- **Activity**
Reproduce the passage on U.S. home prices and tariffs word for word, in full.

- **Excerpt provided**
_____
U.S. home prices rose by 0.4% in February compared to the previous month, marking the slowest growth since July 2024. Year-over-year, home prices increased by 5.1%, the smallest rise since August 2023.
Monthly price growth has ranged from 0.4% to 0.6% in 13 of the last 16 months. However, year-over-year price growth has slowed for 10 consecutive months, dropping from 7.5% in April 2024 to 5.1% in February.
With mortgage rates falling and price growth slowing, more buyers are entering the market, benefiting both buyers and sellers as the Spring homebuying season begins. In some regions, like parts of Florida and Texas, buyer’s markets have emerged, with homes staying on the market longer and prices starting to drop.
Tariffs can have several effects on real estate investors, influencing both costs and market conditions. Here’s how:
- Construction Costs
Tariffs on imported goods, particularly building materials like steel, lumber, and cement, can significantly increase the cost of construction. For real estate investors focused on new developments, higher construction costs could lead to:- Higher project costs: If raw materials or finished goods are imported from countries facing tariffs, the cost of these goods can rise. This might reduce profitability for developers or force them to pass these costs onto buyers or renters, potentially making their properties less competitive.
- Delays in construction: If tariffs cause supply chain disruptions, construction projects may face delays, affecting timelines for property completion. This could impact the investor’s ability to generate rental income or flip properties on schedule.
- Impact on Property Prices
Real estate investors might see indirect effects on property prices due to broader economic conditions shaped by tariffs:- Increased inflation: Tariffs can contribute to overall price inflation as the cost of goods rises. If inflation picks up, it might increase the cost of living, which could dampen demand for housing in some markets or lower rental income expectations.
- Reduced affordability: If tariffs result in higher costs for both materials and consumer goods, it could reduce buyers’ purchasing power. This might affect home prices, particularly in markets where buyers are already sensitive to price increases.
_____
- **Source data**
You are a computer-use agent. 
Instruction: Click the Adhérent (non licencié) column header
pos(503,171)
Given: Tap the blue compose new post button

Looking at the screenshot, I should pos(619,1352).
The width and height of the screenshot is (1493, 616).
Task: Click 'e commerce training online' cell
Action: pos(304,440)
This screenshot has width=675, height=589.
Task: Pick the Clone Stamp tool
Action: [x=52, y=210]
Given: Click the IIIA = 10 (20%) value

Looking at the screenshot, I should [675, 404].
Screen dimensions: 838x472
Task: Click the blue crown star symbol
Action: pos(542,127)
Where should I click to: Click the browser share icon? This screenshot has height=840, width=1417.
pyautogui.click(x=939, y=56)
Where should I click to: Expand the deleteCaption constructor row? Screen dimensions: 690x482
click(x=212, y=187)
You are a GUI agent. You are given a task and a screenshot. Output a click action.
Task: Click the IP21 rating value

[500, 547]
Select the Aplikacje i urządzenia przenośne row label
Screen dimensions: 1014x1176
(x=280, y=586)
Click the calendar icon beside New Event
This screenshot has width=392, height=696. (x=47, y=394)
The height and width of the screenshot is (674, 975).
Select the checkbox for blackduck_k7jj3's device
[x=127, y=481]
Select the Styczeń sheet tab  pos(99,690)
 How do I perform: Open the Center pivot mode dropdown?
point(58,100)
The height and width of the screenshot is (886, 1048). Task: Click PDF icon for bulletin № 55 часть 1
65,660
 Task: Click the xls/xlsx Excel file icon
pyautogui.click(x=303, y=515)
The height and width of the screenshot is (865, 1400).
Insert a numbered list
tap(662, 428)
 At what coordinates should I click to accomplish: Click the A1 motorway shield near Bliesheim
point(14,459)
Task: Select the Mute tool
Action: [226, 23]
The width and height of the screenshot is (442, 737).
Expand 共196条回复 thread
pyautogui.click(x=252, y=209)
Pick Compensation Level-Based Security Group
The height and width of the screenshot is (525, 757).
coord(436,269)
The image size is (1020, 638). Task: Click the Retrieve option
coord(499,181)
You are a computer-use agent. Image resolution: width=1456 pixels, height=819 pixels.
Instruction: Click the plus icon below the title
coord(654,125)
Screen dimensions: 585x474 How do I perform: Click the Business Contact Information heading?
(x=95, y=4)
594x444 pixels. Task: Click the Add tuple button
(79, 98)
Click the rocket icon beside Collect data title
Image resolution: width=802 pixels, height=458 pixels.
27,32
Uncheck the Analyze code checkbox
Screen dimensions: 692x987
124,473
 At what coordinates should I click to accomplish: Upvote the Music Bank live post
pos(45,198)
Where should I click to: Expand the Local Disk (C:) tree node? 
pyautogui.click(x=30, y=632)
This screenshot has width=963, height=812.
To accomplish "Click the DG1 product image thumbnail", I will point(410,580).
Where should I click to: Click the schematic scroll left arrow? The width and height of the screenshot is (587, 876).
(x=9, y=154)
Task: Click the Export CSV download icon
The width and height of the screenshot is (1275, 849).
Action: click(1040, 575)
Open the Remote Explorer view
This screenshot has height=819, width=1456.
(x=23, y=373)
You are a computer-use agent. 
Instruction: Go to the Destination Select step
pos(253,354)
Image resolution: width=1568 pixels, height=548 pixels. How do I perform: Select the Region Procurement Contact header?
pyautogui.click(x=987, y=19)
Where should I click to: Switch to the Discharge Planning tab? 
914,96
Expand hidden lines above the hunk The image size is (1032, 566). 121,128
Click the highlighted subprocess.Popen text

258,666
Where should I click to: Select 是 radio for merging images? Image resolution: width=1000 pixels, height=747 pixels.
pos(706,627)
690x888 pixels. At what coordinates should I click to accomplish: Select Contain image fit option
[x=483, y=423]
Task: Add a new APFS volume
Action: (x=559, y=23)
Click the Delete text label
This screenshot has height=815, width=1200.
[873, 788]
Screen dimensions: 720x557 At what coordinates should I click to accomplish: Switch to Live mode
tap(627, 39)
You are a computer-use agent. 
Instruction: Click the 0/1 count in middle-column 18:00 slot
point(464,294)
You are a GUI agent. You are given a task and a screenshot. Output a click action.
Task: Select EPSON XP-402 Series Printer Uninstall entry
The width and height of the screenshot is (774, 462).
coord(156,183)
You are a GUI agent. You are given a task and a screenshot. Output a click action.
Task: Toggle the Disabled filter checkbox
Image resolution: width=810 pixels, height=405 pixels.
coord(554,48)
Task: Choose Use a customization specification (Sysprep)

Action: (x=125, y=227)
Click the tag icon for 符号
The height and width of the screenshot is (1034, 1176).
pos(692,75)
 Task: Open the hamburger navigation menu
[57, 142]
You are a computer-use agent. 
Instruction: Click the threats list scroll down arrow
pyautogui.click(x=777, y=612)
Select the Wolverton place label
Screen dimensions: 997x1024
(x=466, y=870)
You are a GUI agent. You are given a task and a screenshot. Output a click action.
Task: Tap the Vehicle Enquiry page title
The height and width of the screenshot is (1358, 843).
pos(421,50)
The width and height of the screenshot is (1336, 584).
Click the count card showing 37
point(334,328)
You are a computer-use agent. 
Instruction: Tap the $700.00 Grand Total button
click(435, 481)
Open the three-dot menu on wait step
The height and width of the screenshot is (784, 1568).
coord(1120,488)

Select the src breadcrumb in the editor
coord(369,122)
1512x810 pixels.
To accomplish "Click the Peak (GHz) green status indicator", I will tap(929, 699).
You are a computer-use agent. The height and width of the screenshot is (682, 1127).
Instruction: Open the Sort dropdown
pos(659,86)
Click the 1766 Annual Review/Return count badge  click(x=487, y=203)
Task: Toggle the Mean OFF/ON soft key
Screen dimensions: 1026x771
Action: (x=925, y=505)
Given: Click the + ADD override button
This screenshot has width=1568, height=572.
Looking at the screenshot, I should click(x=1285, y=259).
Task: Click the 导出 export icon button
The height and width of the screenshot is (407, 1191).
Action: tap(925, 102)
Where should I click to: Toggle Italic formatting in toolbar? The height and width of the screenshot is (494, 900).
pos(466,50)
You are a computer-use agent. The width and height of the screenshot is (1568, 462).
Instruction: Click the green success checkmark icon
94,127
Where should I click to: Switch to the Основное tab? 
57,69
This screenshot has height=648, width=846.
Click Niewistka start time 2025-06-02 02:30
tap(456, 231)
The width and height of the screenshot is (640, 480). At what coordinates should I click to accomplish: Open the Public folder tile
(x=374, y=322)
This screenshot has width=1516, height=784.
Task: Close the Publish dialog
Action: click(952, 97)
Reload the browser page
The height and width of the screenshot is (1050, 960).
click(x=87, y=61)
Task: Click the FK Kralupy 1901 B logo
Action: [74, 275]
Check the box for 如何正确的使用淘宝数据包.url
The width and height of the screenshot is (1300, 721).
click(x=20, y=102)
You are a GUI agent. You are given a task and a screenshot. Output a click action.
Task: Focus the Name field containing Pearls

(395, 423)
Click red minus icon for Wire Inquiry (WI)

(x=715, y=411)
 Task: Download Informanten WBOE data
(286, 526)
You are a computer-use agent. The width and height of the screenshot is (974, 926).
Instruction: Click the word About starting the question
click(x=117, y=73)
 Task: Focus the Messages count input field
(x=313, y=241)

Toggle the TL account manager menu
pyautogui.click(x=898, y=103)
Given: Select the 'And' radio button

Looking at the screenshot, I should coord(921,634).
_____
- **Solved exercise**
U.S. home prices rose by 0.4% in February compared to the previous month, marking the slowest growth since July 2024. Year-over-year, home prices increased by 5.1%, the smallest rise since August 2023.
Monthly price growth has ranged from 0.4% to 0.6% in 13 of the last 16 months. However, year-over-year price growth has slowed for 10 consecutive months, dropping from 7.5% in April 2024 to 5.1% in February.
With mortgage rates falling and price growth slowing, more buyers are entering the market, benefiting both buyers and sellers as the Spring homebuying season begins. In some regions, like parts of Florida and Texas, buyer’s markets have emerged, with homes staying on the market longer and prices starting to drop.
Tariffs can have several effects on real estate investors, influencing both costs and market conditions. Here’s how:
- Construction Costs
Tariffs on imported goods, particularly building materials like steel, lumber, and cement, can significantly increase the cost of construction. For real estate investors focused on new developments, higher construction costs could lead to:- Higher project costs: If raw materials or finished goods are imported from countries facing tariffs, the cost of these goods can rise. This might reduce profitability for developers or force them to pass these costs onto buyers or renters, potentially making their properties less competitive.
- Delays in construction: If tariffs cause supply chain disruptions, construction projects may face delays, affecting timelines for property completion. This could impact the investor’s ability to generate rental income or flip properties on schedule.
- Impact on Property Prices
Real estate investors might see indirect effects on property prices due to broader economic conditions shaped by tariffs:- Increased inflation: Tariffs can contribute to overall price inflation as the cost of goods rises. If inflation picks up, it might increase the cost of living, which could dampen demand for housing in some markets or lower rental income expectations.
- Reduced affordability: If tariffs result in higher costs for both materials and consumer goods, it could reduce buyers’ purchasing power. This might affect home prices, particularly in markets where buyers are already sensitive to price increases.